TAREA |
Escribe la continuación del texto sobre la historia de la locura, a partir de su última oración.

"El cirujano" de Jan Van Hemessen en el Museo del Prado (Copyright © Directmedia Publishing GmbH, Wikimedia Commons) |
Éste es un testimonio de la preocupación que el ser humano ha dedicado a la pérdida de la razón, la locura, según haya sido definida en distintos momentos y lugares para diferenciarla de la simple extravagancia, la excentricidad o la rebeldía ante el convencionalismo.
En el principio de la historia humana, y durante varios miles de años, toda enfermedad, y las del comportamiento no eran la excepción, se consideraron producto de la acción de espíritus maléficos o demonios, o un castigo divino como lo señala repetidamente la Biblia. En la Grecia clásica, Aristóteles o Plinio el Viejo afirmaron que la locura era inducida por la luna llena, creencia que en cierta forma persiste en la actualidad en forma de leyenda urbana pese a que la han contradicho diversos estudios.

[Ítems almacenados]
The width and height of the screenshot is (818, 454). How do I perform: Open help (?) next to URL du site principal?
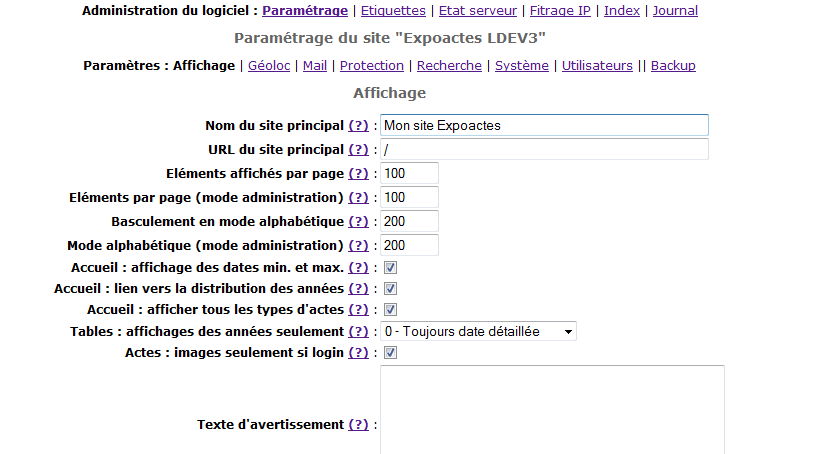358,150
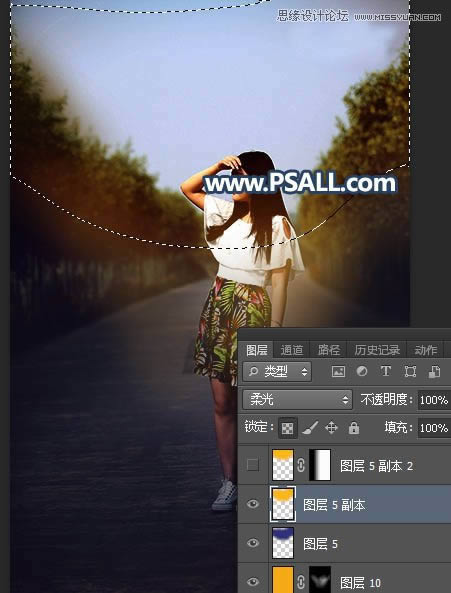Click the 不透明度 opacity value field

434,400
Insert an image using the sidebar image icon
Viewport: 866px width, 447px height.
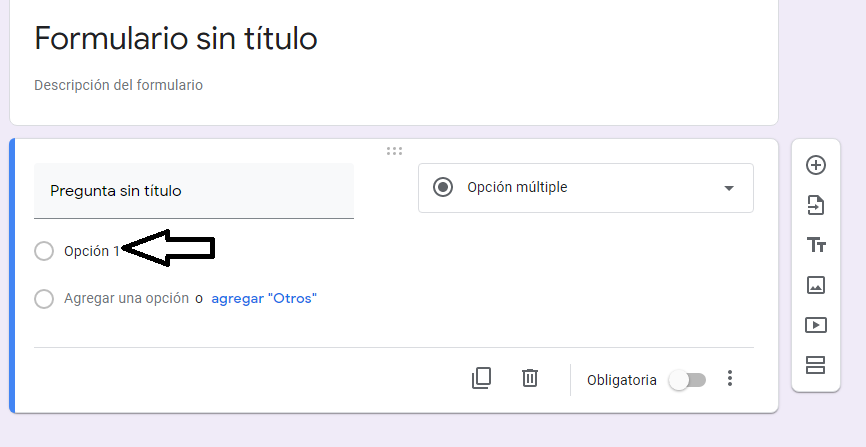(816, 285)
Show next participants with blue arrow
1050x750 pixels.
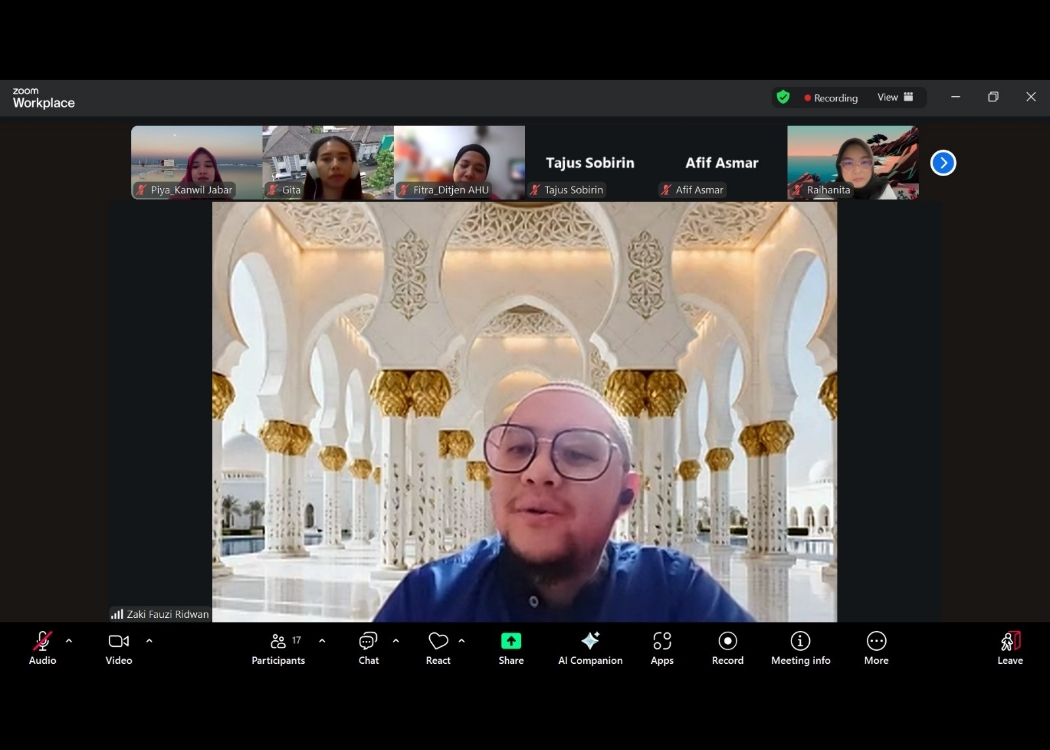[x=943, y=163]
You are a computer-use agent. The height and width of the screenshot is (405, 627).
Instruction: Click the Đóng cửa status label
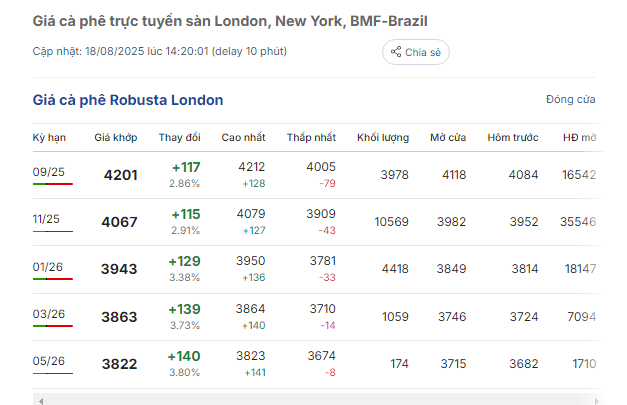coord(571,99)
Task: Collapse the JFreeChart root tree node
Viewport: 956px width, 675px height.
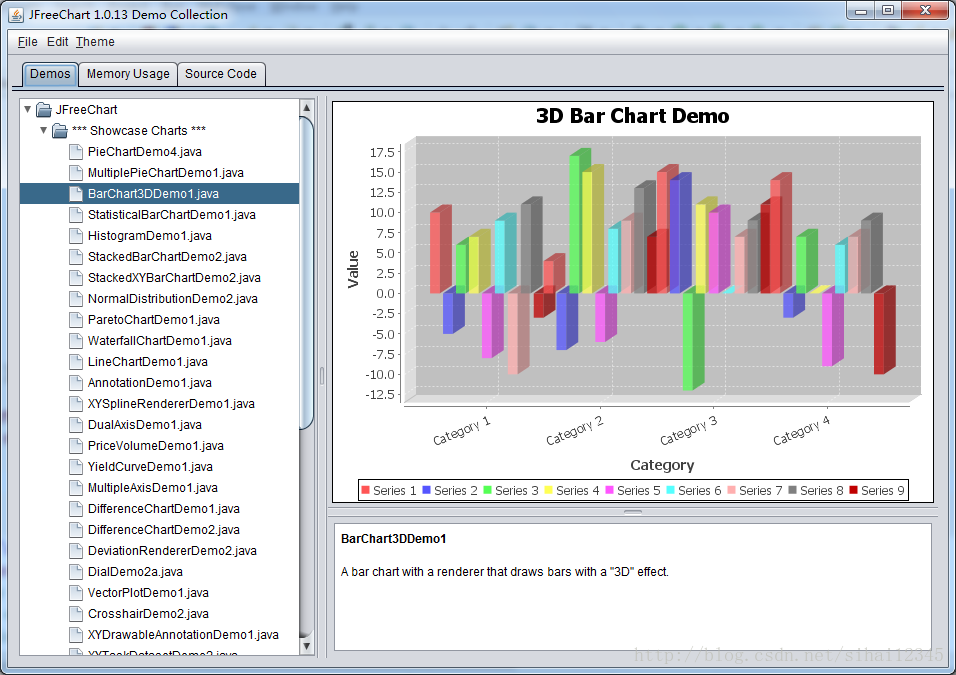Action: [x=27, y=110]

RESPUESTA |
No eran mejores las interpretaciones que atribuían la locura a una falla moral del propio paciente, visión probablemente reforzada por los efectos de la sífilis, que en su etapa terciaria puede provocar demencia (pérdida de memoria), violentos cambios de personalidad y otros problemas que se atribuían a la disipación sexual de la víctima.
El estudio científico de las alteraciones graves de la conducta y la percepción no se inició sino hasta la aparicion del pensamiento ilustrado, a fines del siglo XVIII, que empezó a considerar estas alteraciones como problemas orgánicos y no espirituales, abriendo el camino a su estudio médico y psicológico.
Tratamientos delirantes y definiciones cambiantes
Los criterios para considerar una conducta como patológica son en extremo variables según el momento, la cultura y las normas sociales, sin considerar casos extremos (la Unión Soviética fue ejemplo claro) donde se declaraba loco a quien no aceptara las ideas del poder político, actitud que, además, no ha sido privativa de las dictaduras.
Pero argumentar que algunos comportamientos pueden ser simples desviaciones de la media, incluso un derecho a disentir por parte del afectado, como plantean algunos críticos, queda el problema de ciertos estados que provocan un sufrimiento claro para quienes los padecen y una disminución de su capacidad de funcionar, como las alucinaciones, los delirios y los problemas de comportamiento y percepción propios de afecciones como la esquizofrenia.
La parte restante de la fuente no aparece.